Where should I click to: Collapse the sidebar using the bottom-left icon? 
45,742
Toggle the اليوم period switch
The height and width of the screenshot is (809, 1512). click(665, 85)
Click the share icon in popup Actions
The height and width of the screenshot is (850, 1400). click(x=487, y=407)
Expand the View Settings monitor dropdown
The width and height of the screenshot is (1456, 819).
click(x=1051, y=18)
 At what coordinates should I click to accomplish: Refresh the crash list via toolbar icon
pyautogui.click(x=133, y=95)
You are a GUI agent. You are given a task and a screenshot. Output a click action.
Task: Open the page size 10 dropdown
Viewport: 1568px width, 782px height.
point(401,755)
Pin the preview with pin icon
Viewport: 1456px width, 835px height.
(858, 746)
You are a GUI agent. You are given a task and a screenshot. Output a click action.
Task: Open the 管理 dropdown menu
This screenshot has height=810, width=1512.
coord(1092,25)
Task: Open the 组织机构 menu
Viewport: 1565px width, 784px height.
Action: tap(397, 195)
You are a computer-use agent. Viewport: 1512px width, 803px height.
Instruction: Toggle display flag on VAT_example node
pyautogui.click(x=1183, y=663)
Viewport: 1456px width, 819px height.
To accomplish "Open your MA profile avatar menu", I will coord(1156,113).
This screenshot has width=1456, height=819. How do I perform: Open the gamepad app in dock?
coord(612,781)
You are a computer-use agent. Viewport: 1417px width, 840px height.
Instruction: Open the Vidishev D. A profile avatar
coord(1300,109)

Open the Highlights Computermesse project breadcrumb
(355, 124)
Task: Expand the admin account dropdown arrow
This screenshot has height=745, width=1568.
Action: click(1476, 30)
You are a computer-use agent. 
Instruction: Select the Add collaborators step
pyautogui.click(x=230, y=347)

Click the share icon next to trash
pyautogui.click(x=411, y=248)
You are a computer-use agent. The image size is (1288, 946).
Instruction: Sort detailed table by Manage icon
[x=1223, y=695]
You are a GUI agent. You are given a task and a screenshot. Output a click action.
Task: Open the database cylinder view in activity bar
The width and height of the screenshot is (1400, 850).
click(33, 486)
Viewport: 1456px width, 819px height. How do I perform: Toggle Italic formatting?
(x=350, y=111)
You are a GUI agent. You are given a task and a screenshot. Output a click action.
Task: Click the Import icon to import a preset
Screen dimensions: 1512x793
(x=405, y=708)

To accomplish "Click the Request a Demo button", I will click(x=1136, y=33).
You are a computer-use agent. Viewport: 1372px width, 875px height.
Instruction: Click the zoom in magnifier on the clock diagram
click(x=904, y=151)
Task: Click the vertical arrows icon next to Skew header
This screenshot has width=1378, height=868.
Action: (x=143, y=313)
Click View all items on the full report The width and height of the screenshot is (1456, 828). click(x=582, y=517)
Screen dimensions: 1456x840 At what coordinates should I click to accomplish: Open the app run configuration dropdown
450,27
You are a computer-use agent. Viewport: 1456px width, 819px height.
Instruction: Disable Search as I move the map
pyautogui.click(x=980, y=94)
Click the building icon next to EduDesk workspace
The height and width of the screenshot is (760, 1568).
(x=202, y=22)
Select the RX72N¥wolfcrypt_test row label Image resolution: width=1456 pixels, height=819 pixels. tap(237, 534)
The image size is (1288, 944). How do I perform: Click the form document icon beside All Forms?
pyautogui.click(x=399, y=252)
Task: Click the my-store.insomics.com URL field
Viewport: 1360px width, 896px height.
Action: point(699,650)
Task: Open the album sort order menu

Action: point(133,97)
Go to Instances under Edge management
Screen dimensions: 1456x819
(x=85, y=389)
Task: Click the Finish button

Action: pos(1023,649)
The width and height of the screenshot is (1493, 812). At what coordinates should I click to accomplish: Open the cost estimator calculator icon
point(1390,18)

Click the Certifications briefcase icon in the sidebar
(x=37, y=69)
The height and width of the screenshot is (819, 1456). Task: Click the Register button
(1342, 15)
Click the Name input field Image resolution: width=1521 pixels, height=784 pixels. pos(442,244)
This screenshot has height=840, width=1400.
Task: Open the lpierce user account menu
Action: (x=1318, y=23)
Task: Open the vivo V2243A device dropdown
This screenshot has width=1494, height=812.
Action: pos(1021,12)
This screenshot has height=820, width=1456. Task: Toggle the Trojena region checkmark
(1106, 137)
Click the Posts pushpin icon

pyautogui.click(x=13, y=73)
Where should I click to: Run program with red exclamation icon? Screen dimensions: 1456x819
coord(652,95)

Work required →
In the records above, the line with "Toggle the اليوم period switch" marks the start and the line with "Task: Open the page size 10 dropdown" marks the end; copy that stretch exactly, both lines included, and nothing else.

Response →
Toggle the اليوم period switch
The height and width of the screenshot is (809, 1512). click(665, 85)
Click the share icon in popup Actions
The height and width of the screenshot is (850, 1400). click(x=487, y=407)
Expand the View Settings monitor dropdown
The width and height of the screenshot is (1456, 819).
click(x=1051, y=18)
 At what coordinates should I click to accomplish: Refresh the crash list via toolbar icon
pyautogui.click(x=133, y=95)
You are a GUI agent. You are given a task and a screenshot. Output a click action.
Task: Open the page size 10 dropdown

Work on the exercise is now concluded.